On the base of the lighter is a small screw. The instructions say "do not remove this screw". After I had removed it, I found the inner lighter assembly just eases out of the polycarb case - just as I suspected it would...
The guts of the lighter seem very well enginered. There are a total of 3 rubber O-rings sealing the sensitive stuff away from the forces of entropy. This seems identical in spec to it's larger and beefier hand-grenade brother. I suspect that the internals are identical in both models, with the hand-grenade version being an exercise in marketing, more than an attempt to up the level of weather resistance. Even the little screw has a rubber grommet (just visible in the pic). I would think this model is just as wind/storm/weather proof as it's bigger brother.
The refill window works quite well. There is a level indicator and you can easily see the bubble showing the fill level. A nice touch as the lighters capacity is not huge. It'll need refilling at fairly regular intervals - especially if you use it to light cigarettes. For the lighter to work properly, you have to have the flame burning quite high. I noticed I was adjusting the flame "up" quite often to compensate for used gas.

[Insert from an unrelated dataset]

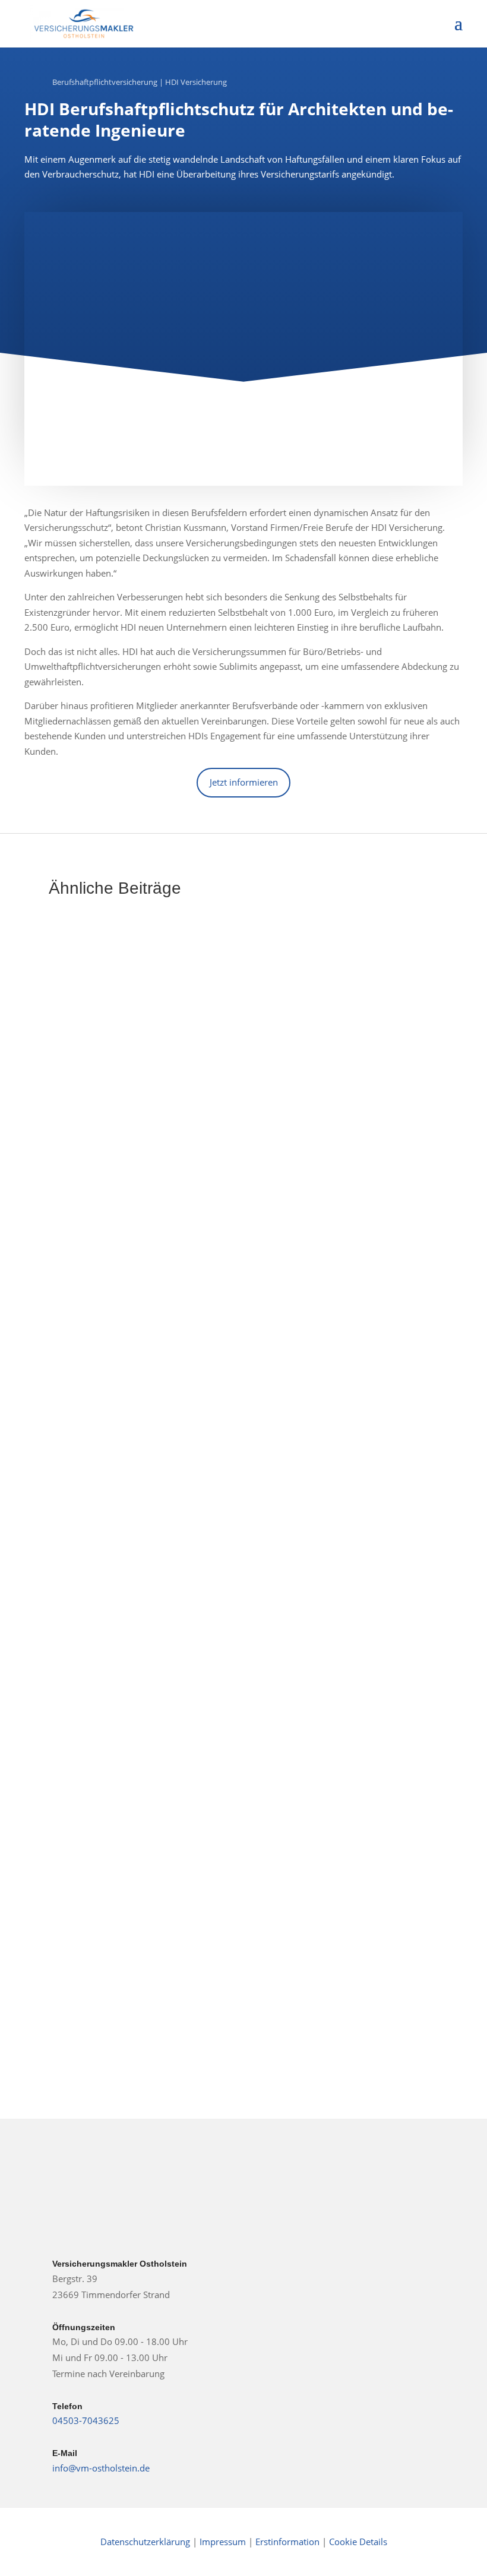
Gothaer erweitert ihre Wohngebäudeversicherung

It's a small window, positioned just under the lanyard attachment point, but in use you can easily see the bubble indicating the fill level.

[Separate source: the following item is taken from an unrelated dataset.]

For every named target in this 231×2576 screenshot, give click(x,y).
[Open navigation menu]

To sum up, a really nice little all weather outdoor lighter. Light and compact, with a fierce flame that should ignite the most stubborn stove or campfire. Not the best lighter for smokers, the poor visiblity and aggressive flame make it less than ideal for that, though perfectly possible of course. The gas tank isn't the biggest. If you smoke 40 a day, you'll probably need to take gas with you on a week long trip. Though if you are just using it to light fires and stoves, one fill should last a few weeks (obviously this depends on your technique - it wont last as long if you're trying to set fire to a 12"x3" wet log). Without doubt it's weather proof, I doubt you would need anything better, even for a marine survival raft. The lanyard attachement is a nice feature. I would have liked to see a version with tritium illumination, but this one is still very visible in dim conditions - no complaints. The body shell is a little too slippy with wet hands IMO, though can be remidied with all sorts of home-spun inventions. The flame isn't really suitable as a full blown gas torch though. Soldering with it may be possible, but keeping the button depressed would burn your fingers before the solder melted. If you *need* such a torch, probably the PB-207 Blue Flame Pocket Micro Torch would be a better (albeit larger, heavier, uglier, none-weatherproof, none-windproof) option. As all school kids will remember, all you need to do, to make a Bunsen burner's flame go yellow, is to shut off the oxygen supply. Some sort of rotary valve on the burner, would have made it a good yellow flamed cigarette lighter as well as Bunsen burner.
Excellent lighter, very pleased, not perfect, but very, very good. Between this and the PB-207, i'd go for this. The benefits of sleek, compact ergonomic design, combined with the weatherproof and windproof funtion of the windmill, win out against the functionality of a higher-capacity tank with a better flame of the PB-207. Other people may disagree.